**** Task material

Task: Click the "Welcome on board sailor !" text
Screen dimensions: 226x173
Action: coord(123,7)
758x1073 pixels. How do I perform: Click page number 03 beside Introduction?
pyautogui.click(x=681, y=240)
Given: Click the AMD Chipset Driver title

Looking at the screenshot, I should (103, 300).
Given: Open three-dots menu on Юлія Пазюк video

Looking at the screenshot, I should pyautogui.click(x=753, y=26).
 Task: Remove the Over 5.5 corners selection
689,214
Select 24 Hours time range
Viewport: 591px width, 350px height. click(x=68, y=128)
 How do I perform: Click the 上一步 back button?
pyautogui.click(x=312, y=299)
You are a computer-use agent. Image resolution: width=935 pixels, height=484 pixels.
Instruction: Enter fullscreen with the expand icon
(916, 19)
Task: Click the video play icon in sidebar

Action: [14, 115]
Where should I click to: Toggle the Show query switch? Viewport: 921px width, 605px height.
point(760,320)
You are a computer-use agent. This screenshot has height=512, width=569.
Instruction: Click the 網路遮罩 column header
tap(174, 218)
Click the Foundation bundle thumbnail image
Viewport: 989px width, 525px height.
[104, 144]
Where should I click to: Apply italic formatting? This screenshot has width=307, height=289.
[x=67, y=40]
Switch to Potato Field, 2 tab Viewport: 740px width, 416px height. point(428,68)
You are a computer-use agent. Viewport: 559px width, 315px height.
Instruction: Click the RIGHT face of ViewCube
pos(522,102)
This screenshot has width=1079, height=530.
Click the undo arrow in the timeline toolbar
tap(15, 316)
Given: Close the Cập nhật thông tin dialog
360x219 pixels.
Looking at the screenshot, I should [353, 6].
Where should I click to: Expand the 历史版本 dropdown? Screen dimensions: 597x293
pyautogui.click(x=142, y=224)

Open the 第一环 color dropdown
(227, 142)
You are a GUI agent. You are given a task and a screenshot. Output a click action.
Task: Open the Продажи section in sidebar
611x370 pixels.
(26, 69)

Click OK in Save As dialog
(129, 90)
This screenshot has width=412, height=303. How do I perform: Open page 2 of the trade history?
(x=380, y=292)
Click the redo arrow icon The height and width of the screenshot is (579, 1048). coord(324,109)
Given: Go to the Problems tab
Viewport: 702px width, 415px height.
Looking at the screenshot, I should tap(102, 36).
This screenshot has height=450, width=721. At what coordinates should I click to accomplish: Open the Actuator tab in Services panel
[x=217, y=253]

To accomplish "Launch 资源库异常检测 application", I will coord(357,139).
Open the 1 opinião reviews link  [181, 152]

********

Work instruction
Only lines containing the string "agent" belong in the answer; find them in the data above and copy them.

Response for this exercise
You are a computer-use agent. Image resolution: width=935 pixels, height=484 pixels.
You are a computer-use agent. This screenshot has height=512, width=569.
You are a computer-use agent. Viewport: 559px width, 315px height.
You are a GUI agent. You are given a task and a screenshot. Output a click action.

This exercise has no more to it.